# RECORDED DATA

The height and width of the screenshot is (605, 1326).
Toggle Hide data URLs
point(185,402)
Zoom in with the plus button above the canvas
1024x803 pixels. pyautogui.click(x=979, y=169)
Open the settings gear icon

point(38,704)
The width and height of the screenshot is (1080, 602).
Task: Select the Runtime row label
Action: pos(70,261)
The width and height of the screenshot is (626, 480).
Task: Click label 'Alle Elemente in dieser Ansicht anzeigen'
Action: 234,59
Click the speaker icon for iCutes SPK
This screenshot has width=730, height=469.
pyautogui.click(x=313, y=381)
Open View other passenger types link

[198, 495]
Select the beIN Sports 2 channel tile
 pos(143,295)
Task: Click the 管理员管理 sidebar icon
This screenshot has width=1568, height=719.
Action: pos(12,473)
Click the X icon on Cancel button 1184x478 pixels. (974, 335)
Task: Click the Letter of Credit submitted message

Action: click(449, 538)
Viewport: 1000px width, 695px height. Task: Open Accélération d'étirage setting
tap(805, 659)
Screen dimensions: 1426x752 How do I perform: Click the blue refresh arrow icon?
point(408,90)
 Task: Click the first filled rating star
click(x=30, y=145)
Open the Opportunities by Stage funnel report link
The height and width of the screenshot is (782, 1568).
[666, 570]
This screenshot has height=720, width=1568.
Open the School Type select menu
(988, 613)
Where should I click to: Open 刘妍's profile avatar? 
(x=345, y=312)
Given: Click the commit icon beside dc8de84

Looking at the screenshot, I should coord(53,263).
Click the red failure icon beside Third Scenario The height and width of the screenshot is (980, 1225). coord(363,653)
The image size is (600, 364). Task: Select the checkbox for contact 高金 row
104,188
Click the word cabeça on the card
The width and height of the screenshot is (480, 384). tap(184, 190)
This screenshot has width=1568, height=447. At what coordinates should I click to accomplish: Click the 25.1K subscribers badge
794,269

# EXERCISE DIRECTIONS
All of the data must be set down again exactly.

# OUTPUT BELOW
The height and width of the screenshot is (605, 1326).
Toggle Hide data URLs
point(185,402)
Zoom in with the plus button above the canvas
1024x803 pixels. pyautogui.click(x=979, y=169)
Open the settings gear icon

point(38,704)
The width and height of the screenshot is (1080, 602).
Task: Select the Runtime row label
Action: pos(70,261)
The width and height of the screenshot is (626, 480).
Task: Click label 'Alle Elemente in dieser Ansicht anzeigen'
Action: 234,59
Click the speaker icon for iCutes SPK
This screenshot has width=730, height=469.
pyautogui.click(x=313, y=381)
Open View other passenger types link

[198, 495]
Select the beIN Sports 2 channel tile
 pos(143,295)
Task: Click the 管理员管理 sidebar icon
This screenshot has width=1568, height=719.
Action: pos(12,473)
Click the X icon on Cancel button 1184x478 pixels. (974, 335)
Task: Click the Letter of Credit submitted message

Action: click(449, 538)
Viewport: 1000px width, 695px height. Task: Open Accélération d'étirage setting
tap(805, 659)
Screen dimensions: 1426x752 How do I perform: Click the blue refresh arrow icon?
point(408,90)
 Task: Click the first filled rating star
click(x=30, y=145)
Open the Opportunities by Stage funnel report link
The height and width of the screenshot is (782, 1568).
[666, 570]
This screenshot has height=720, width=1568.
Open the School Type select menu
(988, 613)
Where should I click to: Open 刘妍's profile avatar? 
(x=345, y=312)
Given: Click the commit icon beside dc8de84

Looking at the screenshot, I should coord(53,263).
Click the red failure icon beside Third Scenario The height and width of the screenshot is (980, 1225). coord(363,653)
The image size is (600, 364). Task: Select the checkbox for contact 高金 row
104,188
Click the word cabeça on the card
The width and height of the screenshot is (480, 384). tap(184, 190)
This screenshot has width=1568, height=447. At what coordinates should I click to accomplish: Click the 25.1K subscribers badge
794,269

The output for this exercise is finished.